■ **Work to complete**: The records that follow must be transcribed in full, without any change.

■ **Listed entries**:
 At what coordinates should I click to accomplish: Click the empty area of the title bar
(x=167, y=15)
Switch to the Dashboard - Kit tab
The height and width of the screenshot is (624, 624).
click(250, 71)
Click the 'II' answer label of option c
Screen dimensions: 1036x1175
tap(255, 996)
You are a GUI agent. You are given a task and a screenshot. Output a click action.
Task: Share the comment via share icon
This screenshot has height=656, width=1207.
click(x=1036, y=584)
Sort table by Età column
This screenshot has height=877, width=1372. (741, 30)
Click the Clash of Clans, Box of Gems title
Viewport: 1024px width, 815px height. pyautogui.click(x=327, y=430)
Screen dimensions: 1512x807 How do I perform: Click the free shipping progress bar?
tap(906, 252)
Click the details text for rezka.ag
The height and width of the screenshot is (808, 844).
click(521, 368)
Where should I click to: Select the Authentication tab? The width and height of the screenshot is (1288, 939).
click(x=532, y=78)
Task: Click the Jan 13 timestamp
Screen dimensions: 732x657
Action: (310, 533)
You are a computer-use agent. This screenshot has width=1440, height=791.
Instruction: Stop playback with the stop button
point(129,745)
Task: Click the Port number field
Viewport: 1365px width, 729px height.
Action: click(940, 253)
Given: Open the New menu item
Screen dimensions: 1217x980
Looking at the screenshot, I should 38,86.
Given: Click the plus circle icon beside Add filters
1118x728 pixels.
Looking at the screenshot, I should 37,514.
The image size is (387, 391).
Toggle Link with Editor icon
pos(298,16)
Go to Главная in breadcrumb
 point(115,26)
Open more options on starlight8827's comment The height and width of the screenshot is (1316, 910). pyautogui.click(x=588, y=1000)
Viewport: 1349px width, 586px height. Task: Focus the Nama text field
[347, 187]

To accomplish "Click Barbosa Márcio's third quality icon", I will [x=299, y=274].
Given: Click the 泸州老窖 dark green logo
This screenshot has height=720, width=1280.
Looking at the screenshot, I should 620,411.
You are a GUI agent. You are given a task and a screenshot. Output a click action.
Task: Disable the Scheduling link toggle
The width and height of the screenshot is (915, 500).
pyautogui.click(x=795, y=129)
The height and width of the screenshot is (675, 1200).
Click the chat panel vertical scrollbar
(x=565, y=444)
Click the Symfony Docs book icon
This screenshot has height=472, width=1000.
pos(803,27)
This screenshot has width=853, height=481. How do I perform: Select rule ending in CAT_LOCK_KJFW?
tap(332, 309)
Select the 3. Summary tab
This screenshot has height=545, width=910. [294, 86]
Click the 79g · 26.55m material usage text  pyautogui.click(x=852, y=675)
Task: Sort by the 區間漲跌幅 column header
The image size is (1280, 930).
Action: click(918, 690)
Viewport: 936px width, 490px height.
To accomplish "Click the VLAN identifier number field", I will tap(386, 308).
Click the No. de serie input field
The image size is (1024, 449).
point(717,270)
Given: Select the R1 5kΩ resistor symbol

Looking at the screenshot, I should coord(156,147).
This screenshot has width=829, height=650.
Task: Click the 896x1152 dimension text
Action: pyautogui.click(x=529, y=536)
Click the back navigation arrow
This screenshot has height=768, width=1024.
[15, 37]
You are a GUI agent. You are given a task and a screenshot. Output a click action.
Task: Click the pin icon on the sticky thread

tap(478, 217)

■ **Solved exercise**:
 At what coordinates should I click to accomplish: Click the empty area of the title bar
(x=167, y=15)
Switch to the Dashboard - Kit tab
The height and width of the screenshot is (624, 624).
click(250, 71)
Click the 'II' answer label of option c
Screen dimensions: 1036x1175
tap(255, 996)
You are a GUI agent. You are given a task and a screenshot. Output a click action.
Task: Share the comment via share icon
This screenshot has height=656, width=1207.
click(x=1036, y=584)
Sort table by Età column
This screenshot has height=877, width=1372. (741, 30)
Click the Clash of Clans, Box of Gems title
Viewport: 1024px width, 815px height. pyautogui.click(x=327, y=430)
Screen dimensions: 1512x807 How do I perform: Click the free shipping progress bar?
tap(906, 252)
Click the details text for rezka.ag
The height and width of the screenshot is (808, 844).
click(521, 368)
Where should I click to: Select the Authentication tab? The width and height of the screenshot is (1288, 939).
click(x=532, y=78)
Task: Click the Jan 13 timestamp
Screen dimensions: 732x657
Action: (310, 533)
You are a computer-use agent. This screenshot has width=1440, height=791.
Instruction: Stop playback with the stop button
point(129,745)
Task: Click the Port number field
Viewport: 1365px width, 729px height.
Action: click(940, 253)
Given: Open the New menu item
Screen dimensions: 1217x980
Looking at the screenshot, I should 38,86.
Given: Click the plus circle icon beside Add filters
1118x728 pixels.
Looking at the screenshot, I should 37,514.
The image size is (387, 391).
Toggle Link with Editor icon
pos(298,16)
Go to Главная in breadcrumb
 point(115,26)
Open more options on starlight8827's comment The height and width of the screenshot is (1316, 910). pyautogui.click(x=588, y=1000)
Viewport: 1349px width, 586px height. Task: Focus the Nama text field
[347, 187]

To accomplish "Click Barbosa Márcio's third quality icon", I will [x=299, y=274].
Given: Click the 泸州老窖 dark green logo
This screenshot has height=720, width=1280.
Looking at the screenshot, I should 620,411.
You are a GUI agent. You are given a task and a screenshot. Output a click action.
Task: Disable the Scheduling link toggle
The width and height of the screenshot is (915, 500).
pyautogui.click(x=795, y=129)
The height and width of the screenshot is (675, 1200).
Click the chat panel vertical scrollbar
(x=565, y=444)
Click the Symfony Docs book icon
This screenshot has height=472, width=1000.
pos(803,27)
This screenshot has width=853, height=481. How do I perform: Select rule ending in CAT_LOCK_KJFW?
tap(332, 309)
Select the 3. Summary tab
This screenshot has height=545, width=910. [294, 86]
Click the 79g · 26.55m material usage text  pyautogui.click(x=852, y=675)
Task: Sort by the 區間漲跌幅 column header
The image size is (1280, 930).
Action: click(918, 690)
Viewport: 936px width, 490px height.
To accomplish "Click the VLAN identifier number field", I will tap(386, 308).
Click the No. de serie input field
The image size is (1024, 449).
point(717,270)
Given: Select the R1 5kΩ resistor symbol

Looking at the screenshot, I should coord(156,147).
This screenshot has width=829, height=650.
Task: Click the 896x1152 dimension text
Action: pyautogui.click(x=529, y=536)
Click the back navigation arrow
This screenshot has height=768, width=1024.
[15, 37]
You are a GUI agent. You are given a task and a screenshot. Output a click action.
Task: Click the pin icon on the sticky thread

tap(478, 217)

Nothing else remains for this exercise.